DATA FOR PROCESSING ->
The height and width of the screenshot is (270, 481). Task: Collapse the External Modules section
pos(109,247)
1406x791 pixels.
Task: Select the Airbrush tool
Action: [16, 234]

EXERCISE INSTRUCTIONS ->
Repeat, word for word, all of the data shown above.

SOLUTION FOR THIS PROBLEM ->
The height and width of the screenshot is (270, 481). Task: Collapse the External Modules section
pos(109,247)
1406x791 pixels.
Task: Select the Airbrush tool
Action: [16, 234]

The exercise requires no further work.